Months later, after pouring over the photos, the car was still available and I decided that it was the one. The seller and I came up with a deal. We headed down with a U-haul trailer and some tie down straps. The seller had it charged up and waiting for me. After some quick loading and exchanging of paperwork, a 1940 Hollywood was finally on its way back to New York to represent TrustInRust.com and to help me get a bit more hands on experience with these fantastic machines.

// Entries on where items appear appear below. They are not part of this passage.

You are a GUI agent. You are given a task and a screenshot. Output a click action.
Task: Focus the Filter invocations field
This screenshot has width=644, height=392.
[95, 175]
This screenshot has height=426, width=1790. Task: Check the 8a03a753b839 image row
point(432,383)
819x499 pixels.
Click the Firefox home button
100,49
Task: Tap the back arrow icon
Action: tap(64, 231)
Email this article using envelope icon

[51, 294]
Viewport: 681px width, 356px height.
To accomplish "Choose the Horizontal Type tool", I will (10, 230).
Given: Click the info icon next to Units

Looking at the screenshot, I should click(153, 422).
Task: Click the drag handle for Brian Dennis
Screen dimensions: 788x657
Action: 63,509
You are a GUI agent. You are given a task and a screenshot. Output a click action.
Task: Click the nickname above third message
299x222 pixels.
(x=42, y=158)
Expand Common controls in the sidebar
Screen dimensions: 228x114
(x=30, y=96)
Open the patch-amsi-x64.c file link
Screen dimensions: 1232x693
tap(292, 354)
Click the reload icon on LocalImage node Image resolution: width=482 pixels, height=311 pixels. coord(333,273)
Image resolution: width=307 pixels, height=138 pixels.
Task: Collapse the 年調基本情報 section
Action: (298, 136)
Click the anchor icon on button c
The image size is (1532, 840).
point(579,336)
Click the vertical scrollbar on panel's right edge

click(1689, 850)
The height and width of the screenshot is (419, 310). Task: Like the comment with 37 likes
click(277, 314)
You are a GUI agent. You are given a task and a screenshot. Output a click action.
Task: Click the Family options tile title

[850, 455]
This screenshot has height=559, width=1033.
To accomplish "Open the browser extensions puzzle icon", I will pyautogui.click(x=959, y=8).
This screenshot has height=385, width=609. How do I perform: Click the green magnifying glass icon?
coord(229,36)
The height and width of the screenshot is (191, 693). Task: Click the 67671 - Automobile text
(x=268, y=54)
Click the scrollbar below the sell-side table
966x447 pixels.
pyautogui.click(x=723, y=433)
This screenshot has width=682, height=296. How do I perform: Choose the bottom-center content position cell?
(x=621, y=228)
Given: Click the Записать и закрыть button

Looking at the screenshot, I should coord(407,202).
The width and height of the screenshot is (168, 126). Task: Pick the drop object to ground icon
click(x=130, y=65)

Here’s a photo to give you an idea of the car’s size relative to ordinary vehicles:
It took a bit less than a year, but persistence paid off. The plan for this car is to get it running, keep it tuned up, make it into a dependable driver, and try out some of our reproductions on it. In the future, you can look for this at club meets, local cruise nights, and other shows. In getting it going and keeping it going, be sure to keep checking back for entries on the topic. These will be blog entries on actually piloting a Bantam and not just building it or appreciating it. I hope this will be helpful.
The shop project Sportsman will continue to provide information regarding a full restoration of a Bantam and inspiration for creating detailed parts guides. However, this car will hopefully encourage you to either get one or to get yours on the road. So, besides our services, I hope to take this Special 4 to the streets and see what it can do. Care to join along for the ride?